Near the End, Almost,... and the Future

Unable to travel much because of physical disabilities, I concentrated my exhibitions in the Bronx. The College of Mount Saint Vincent, a few blocks from my apartment, presented large exhibitions of my work in 2001 (NYC Ballet, oils & pastels), and 2002-3 (Night & Day). Manhattan College in Riverdale (Oils & Sketches, 1980) and Riverdale Temple Corridor Gallery (Pastels, 2002) were nearby. The Starving Artist Gallery on City Island (Trees Of Wave Hill, 2005), Bronx Community College (GRAFFITI, past, present and future, 2006), The Riverdale-Yonkers Ethical Culture Society (Prints Etc., 2008), Kittay House (Meeting The Muses, 2014), Gallery 18, and Riverdale Y (Meeting The Muses, 2014) were extensive shows.

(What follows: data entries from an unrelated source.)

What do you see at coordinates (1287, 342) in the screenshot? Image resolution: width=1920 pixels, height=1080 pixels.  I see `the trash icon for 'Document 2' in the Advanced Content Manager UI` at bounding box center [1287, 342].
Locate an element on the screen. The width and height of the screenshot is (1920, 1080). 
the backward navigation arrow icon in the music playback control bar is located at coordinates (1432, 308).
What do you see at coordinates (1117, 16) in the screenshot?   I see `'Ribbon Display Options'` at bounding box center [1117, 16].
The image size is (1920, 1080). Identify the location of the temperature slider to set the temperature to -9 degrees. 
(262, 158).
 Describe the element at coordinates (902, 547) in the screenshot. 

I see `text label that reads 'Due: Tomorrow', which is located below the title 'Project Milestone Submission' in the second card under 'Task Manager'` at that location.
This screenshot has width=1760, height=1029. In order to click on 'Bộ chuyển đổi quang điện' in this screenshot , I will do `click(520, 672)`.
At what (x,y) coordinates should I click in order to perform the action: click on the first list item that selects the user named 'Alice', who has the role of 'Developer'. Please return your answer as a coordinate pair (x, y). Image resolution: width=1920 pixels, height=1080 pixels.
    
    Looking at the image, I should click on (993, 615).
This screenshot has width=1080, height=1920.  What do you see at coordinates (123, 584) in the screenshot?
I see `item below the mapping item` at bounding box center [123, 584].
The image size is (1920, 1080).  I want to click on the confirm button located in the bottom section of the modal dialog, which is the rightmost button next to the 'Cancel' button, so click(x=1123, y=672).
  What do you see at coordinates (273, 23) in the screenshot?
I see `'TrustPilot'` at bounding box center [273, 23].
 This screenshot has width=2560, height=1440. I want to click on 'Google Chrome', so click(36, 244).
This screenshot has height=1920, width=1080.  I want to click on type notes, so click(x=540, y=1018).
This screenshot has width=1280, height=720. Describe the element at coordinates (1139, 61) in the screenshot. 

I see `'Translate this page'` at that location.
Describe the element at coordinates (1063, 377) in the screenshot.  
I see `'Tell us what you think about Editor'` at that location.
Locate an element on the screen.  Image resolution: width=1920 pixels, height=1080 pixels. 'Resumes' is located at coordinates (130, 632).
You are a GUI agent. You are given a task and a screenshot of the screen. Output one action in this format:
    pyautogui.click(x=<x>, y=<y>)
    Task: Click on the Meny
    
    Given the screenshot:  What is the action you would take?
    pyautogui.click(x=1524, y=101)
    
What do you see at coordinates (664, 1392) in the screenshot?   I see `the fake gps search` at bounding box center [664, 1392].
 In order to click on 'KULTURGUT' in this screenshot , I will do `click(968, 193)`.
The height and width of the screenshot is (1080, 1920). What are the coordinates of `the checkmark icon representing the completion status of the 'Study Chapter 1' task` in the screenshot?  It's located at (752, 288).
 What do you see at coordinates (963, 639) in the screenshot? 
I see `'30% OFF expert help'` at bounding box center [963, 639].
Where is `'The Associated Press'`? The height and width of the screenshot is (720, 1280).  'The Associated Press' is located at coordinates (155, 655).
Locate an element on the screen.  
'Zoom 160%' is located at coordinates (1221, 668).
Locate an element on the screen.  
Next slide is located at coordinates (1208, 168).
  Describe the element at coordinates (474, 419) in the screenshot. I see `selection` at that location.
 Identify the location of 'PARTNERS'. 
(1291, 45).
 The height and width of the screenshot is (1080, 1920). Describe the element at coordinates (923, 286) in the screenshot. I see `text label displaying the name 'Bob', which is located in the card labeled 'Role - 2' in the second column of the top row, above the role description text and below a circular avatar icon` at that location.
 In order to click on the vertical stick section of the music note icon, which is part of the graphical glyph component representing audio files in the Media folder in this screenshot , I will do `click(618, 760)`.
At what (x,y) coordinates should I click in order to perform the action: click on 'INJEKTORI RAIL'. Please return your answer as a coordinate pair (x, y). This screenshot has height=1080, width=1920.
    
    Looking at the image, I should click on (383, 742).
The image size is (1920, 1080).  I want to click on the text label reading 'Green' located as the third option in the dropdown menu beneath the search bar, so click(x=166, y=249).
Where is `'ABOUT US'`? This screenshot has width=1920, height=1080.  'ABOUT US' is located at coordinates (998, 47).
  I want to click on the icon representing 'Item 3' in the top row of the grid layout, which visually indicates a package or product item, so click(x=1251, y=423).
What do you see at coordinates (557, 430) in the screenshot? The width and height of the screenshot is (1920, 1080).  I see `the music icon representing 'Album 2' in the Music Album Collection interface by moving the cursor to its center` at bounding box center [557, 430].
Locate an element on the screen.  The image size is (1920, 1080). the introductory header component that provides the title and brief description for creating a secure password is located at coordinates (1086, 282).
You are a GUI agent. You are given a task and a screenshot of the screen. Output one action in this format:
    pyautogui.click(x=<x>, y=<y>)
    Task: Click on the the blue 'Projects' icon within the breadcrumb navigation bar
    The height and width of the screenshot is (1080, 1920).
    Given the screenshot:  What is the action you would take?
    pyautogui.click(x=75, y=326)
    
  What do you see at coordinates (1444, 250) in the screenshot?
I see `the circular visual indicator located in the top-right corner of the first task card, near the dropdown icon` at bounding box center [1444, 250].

I showed my work at the Bronx Museum when it was located in the Depression Era Bronx County Courthouse in 1979. A 48”x36” oil painting of a violinist in the Mostly Mozart summer concert in Lincoln Center won the approval of a young British curator who placed it centrally in the Rotunda. This painting is now in a private collection in Israel.

In 2005 I exhibited pastels of the Bronx Arts Ensemble in the Bronx Borough President’s Gallery in the same courthouse building and won a woman’s recognition award, Certificate of Merit, during Woman’s History Month. As opportunities arose I placed works in a number of Bronx group shows including the Longwood Gallery’s 25th Anniversary show (2007), Riverdale Art Association shows in the Atria and the College of Mt. St. Vincent (2001-2014), The Zealous Gallery in Riverdale (2008) and The Blue Door in Yonkers (2010).

Fortunately, there were people in the Bronx Council of the Arts and the Joan Mitchell Foundation who came to know my work (probably from my BRIO award applications) and found it suitable for archiving in the CALL (Creating A Living Legacy) project. This was a wonderful opportunity to organize my work, my records and my future plans. Their detailed examination of my work, my studio, my home and my life led to considerable self-examination and reevaluation, which continues today.

I would have sought shows more frequently and more widely, globally had my health permitted.

So much of my work, having been done on site, rarely needed a studio, but I rented a studio, sometimes small sometimes very large, in Yonkers where i still work. Cezanne, who was also a diabetic, found the hills and fields of southern France an ideal studio. An artist who runs a workshop, like Jeff Koons, needs warehouse size space. I work alone and need more storage space than work space, even though my work is considered large by some standards. However, because of a need for fellowship with other global artists and a large place where I could both live and work I was granted residencies from 2009 to 2014 at the Vytlacil Campus of the Art Student’s League. Some of my best works were done there and one of my large acrylic on Tyvek works (Mother & Child) is in their permanent collection. Vaclav Vytlacil was a teacher at The League as well as a friend and student of Hans Hofmann. The League carries the memories of so many great American painters who have studied and worked in its studios as well as countless artists who just wanted to learn more. There is nothing like the creative excitement it generates.

I was born in 1929 and witnessed the transformation of American art from one that Europeans dismissed as provincial to one that is imitated. I watched as European artists arriving in America during World War II enthralled the American market while American artists fought for recognition. Hofmann was among those who found recognition here and young American artists owe them all a debt. I owe Hofmann a special debt for the scholarship he gave me. By competing with the best 20th century artists, we found our own voice. Picasso sought renewal in traditional African art but American art reached its mature stage in the 1950‘s. It is still developing and New York City is its volatile center. Although we have drawn upon our émigré and immigrant sources, our native and slave sources, our technological and commercial sources, we have not fully developed our own cultural roots. I believe we will still be astonished by what will yet come out of our art world. We now have a global reach, but we may find our treasures in our own back yard.